Он встал и пошел ее искать. Куда она подевалась? В самом деле, у пассажиров горло пересохло, а она стоит и треплется по-английски с каким-то капиталистом.

Она болтала, щурила свои глаза, улыбалась своим ртом, ей, видно, было приятно болтать по-английски. Капиталист стоял рядом с ней, высоченный и худой, с седым ежиком на голове, а сам молодой. Пиджак у него был расстегнут, от пояса в карман шла тонкая золотая цепочка. Он говорил раскатисто, слова гремели у него во рту, словно стукаясь о зубы. Знаем мы эти разговорчики.

– Поедем, дорогая, в Сан-Франциско и будем там пить виски.

Она: Вы много себе позволяете.

Он: В бананово-лимонном Сингапуре… Понятно?

Она: Неужели в самом деле? Когда под ветром клонится банан?

Он: Забрались мы на сто второй этаж, там буги-вуги лабает джаз.

Кирпиченко подошел и оттер капиталиста плечом. Тот удивился и сказал: «Ай эм сори», что, конечно означало: «Смотри, нарвешься, паренек».

– Спокойно, – сказал Кирпиченко. – Мир – дружба.

Он знал политику.

Капиталист что-то сказал ей через голову, должно быть:

– Выбирай, я или он, Сан-Франциско или Баюклы.

А она ему с улыбочкой:

– Этого товарища я знаю, и оставьте меня, я советский человек.

– В чем дело, товарищ? – спросила она у Кирпиченко.

– Это, – сказал он, – горло пересохло. Можно чем-нибудь промочить?

– Пойдемте, – сказала она и пошла впереди, как какая-то козочка, как в кино, как во сне, ах, как он соскучился по ней, пока курил там в носу.

Она шла впереди, как не знаю кто, и привела его в какой-то вроде бы буфет, а может быть, к себе домой, где никого не было и где высотное солнце с мирной яростью светило сквозь иллюминатор, а может быть, через окно в новом доме на 9-м этаже. Она взяла бутылку и налила в стеклянную чашечку, а та вся загорелась под высотным солнцем. А он смотрел на девушку, и ему хотелось иметь от нее детей, но он даже не представлял себе, что с ней можно делать то, что делают, когда хотят иметь детей, и это было впервые, и его вдруг обожгло неожиданное первое чувство счастья.

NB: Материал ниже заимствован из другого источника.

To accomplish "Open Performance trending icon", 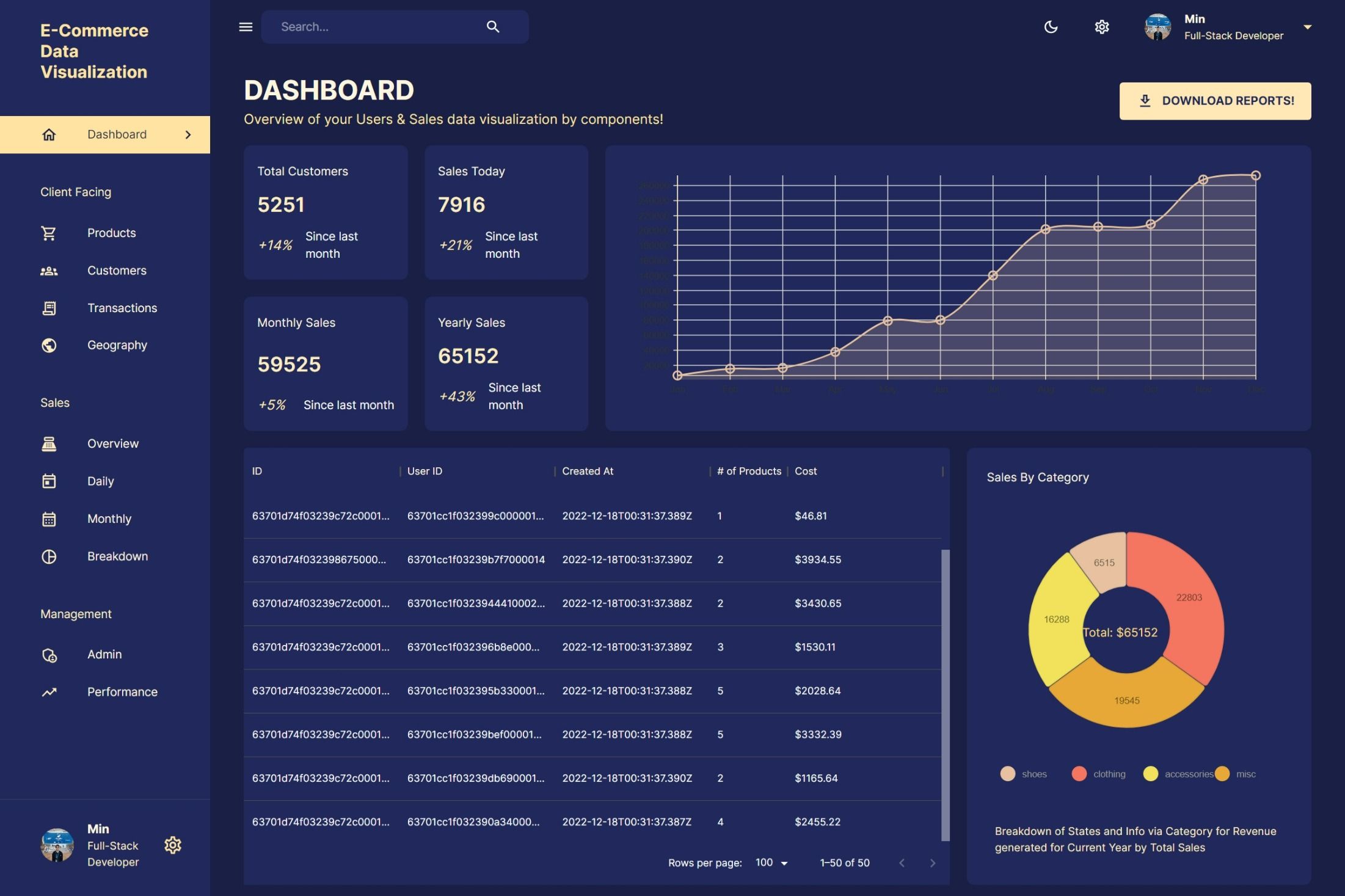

– Как вас звать? – спросил он с тем чувством, которое бывало у него каждый раз после перевала, – и страшно, и все позади.

– Татьяна Викторовна, – ответила она. – Таня.

– А меня, значит, Кирпиченко Валерий, – сказал он и протянул руку.

Она подала ему свои пальцы и улыбнулась.

– Вы не очень-то сдержанный товарищ.

– Малость есть, – сокрушенно сказал он.

Несколько секунд они молча смотрели друг на друга. Ее разбирал смех. Она боролась с собой, и он тоже боролся, но вдруг не выдержал и улыбнулся так, как, наверное, никогда в жизни не улыбался.

В это время ее позвали, и она побежала. Она оглянулась и подумала:

«Ну и физиономия!»

«Как странно, – думала она, спускаясь вниз, в первый этаж самолета, – он похож на громилу, а я его не боюсь. Я не испугалась бы, даже встретив его в лесу один на один».

Кирпиченко пошел по проходу назад и увидел очкарика, который пытался захватить его законное место. Очкарик лежал в кресле, закрыв глаза. У него было красивое лицо, чистый мрамор.

– Слышь, друг, – толкнул его в плечо Кирпиченко, – хочешь, занимай мою плацкарту.

Тот открыл глаза и слабо улыбнулся:

– Благодарю вас, мне хорошо…

Он не первый раз летал на таких самолетах и знал, что в них не качает даже в хвосте. Он занял место в первом салоне не из-за качки, а для того, чтобы смотреть, как открывается дверь в рубку, и видеть там летчиков, как они почесываются, покуривают, посмеиваются, читают газеты и изредка взглядывают на приборы. Это его успокаивало. Он не был трусом, просто у него было сильно развито воображение. Кто-то рассказал ему о струйных потоках воздуха, в которых даже такие большие самолеты начинают кувыркаться, а то и разваливаются на куски. Он очень живо представлял себе, как это будет, хотя прекрасно знал, что этого не будет – вон стюардессы, такие юные, постоянно летают, это их работа, а командир корабля – толстый и с трубкой, и этот грубый человек, который его оскорбил, колобродит все по самолету.